Kyrill-Alexander Schwarz, Professor für Öffentliches Recht an der Universität Würzburg hielt das neue PAG einfach grundsätzlich für gelungen. „Das Bundesverfassungsgericht hat in seinen neueren Entscheidungen den Begriff der drohenden Gefahr übernommen, ohne verfassungsrechtliche Bedenken zu äußern“, verteidigte er die „drohende Gefahr“, hinter der ja immer „an Anhaltspunkte geknüpfte Bewertungen“ stünden. Außerdem habe der Gesetzgeber politische Gestaltungsfreiheit – das neue PAG beinhalte maßvolle Verbesserungen. Auch Markus Möstl verteidigte das Gesetzeswerk. „Das PAG war noch nie verfassungswidrig“, sagte er. „Es verdient, auf größere Akzeptanz zu stoßen.“

Der Appell verhinderte aber nicht die weiteren kritischen Anmerkungen der Experten. Mit dem Thema der fehlenden anwaltlichen Unterstützung im Fall des vorbeugenden Gewahrsams befasste sich etwa Karl Huber, ehemaliger Präsident des Bayerischen Verfassungsgerichtshofs und früherer Vorsitzender der Expertenkommission zur Begleitung des neuen PAG. Ein Monat vorbeugender Gewahrsam mit richterlicher Verlängerungsoption soll erlaubt sein. Doch spätestens nach 48 Stunden in der Zelle müsse dem Verdächtigen ein Rechtsbeistand gestellt werden, meint Huber, „und zwar ohne die Option des Verzichts, da sonst so manchem Betroffenen Angst durch den Kostenfaktor gemacht wird.“ Huber merkte auch an, dass im neuen PAG nicht alle Vorschläge der beratenden Expertenkommission übernommen worden seien. „Es wurde etwa der Vorrang der konkreten Gefahr vor der drohenden Gefahr nicht so übernommen, wie von der Kommission formuliert. Es wird spannend, was nun die Gerichte urteilen. Immerhin geht es ja bei den kritischen Punkten um Maßnahmen an Menschen, die keine Straftat begangen haben.“

Judith Hauer, Prorektorin der Hochschule für Polizei in Baden-Württemberg, sah, wie mehrere andere Experten, den Einsatz von Bodycams bei Polizeieinsätzen ohne richterlichen Beschluss als problematisch an. Sie gab aber auch zu denken: „Richter haben meist keine ausreichenden Informationen und Kapazitäten, um hier im Vorfeld Entscheidungen zu treffen. Wenn man die Bodycam nur mit richterlichem Beschluss will, braucht man Manpower für die Justiz!“

Franz Lindner schließlich, Professor für Öffentliches Recht an der Universität Augsburg, hatte die von Corona traumatisierten Bürger im Blick. „Frühere Gegner des PAG verlangen plötzlich schärfere Gesetze, die die Diskussion um das PAG zum jetzigen Zeitpunkt ist schwierig. Ich könnte mir vorstellen, dass vielleicht eine Kommission aus der Zivilgesellschaft den Prozess begleiten sollte. Auch eine Broschüre, die das Vertrauen stärkt, wäre gut.“ Ähnliche Vorschläge machten auch Judith Hauer und Simon Strohmenger.

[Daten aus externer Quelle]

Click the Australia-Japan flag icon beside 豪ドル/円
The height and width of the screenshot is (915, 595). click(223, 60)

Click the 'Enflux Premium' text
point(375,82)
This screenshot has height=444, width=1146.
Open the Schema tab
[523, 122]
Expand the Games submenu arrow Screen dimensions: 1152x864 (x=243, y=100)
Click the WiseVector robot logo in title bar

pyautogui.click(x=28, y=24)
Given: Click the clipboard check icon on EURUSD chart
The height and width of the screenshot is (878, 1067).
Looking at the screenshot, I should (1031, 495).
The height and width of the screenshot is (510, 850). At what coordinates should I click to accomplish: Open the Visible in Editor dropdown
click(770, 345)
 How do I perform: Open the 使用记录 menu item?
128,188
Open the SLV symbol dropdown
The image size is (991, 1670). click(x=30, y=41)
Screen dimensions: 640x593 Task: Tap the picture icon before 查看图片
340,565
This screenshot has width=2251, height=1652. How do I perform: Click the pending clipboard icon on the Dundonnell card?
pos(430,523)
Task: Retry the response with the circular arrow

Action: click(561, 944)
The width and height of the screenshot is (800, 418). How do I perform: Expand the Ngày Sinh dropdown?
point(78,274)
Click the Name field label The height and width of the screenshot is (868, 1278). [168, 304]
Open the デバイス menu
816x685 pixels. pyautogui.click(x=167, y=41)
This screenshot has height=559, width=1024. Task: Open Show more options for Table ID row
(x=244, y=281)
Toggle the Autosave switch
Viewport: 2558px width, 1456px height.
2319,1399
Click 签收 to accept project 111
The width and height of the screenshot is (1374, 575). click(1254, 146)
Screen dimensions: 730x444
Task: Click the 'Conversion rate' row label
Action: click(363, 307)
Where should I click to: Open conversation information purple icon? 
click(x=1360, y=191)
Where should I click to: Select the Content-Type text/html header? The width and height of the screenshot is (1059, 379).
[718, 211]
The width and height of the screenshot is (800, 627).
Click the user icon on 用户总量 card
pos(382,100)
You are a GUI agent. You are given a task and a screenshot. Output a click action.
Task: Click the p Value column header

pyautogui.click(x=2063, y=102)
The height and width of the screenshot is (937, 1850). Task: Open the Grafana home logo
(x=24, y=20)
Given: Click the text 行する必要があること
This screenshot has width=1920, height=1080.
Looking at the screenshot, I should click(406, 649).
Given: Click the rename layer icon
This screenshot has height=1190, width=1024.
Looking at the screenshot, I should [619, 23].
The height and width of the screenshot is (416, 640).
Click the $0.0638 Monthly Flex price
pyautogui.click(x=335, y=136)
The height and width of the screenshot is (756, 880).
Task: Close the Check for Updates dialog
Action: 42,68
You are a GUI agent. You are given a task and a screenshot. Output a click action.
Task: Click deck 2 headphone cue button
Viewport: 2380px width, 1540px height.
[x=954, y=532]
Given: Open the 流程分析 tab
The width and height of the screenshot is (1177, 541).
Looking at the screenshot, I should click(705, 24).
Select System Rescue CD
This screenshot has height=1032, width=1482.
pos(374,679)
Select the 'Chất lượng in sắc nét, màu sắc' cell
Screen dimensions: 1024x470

Insgesamt brachten neun von zwölf Experten mehrere Kritikpunkte zum angepassten PAG vor und sehen weiteren Änderungsbedarf. „Wenn man nicht ernsthaft etwas ändern will, ist diese Gesetzesrevision sinnlos“, konstatierte Mark A. Zöllner.

Eine Fragerunde der Abgeordneten, die das Gesagte vertiefte, beschloss die Anhörung. Als Nächstes wird im Juni das neue PAG im Innenausschuss diskutiert.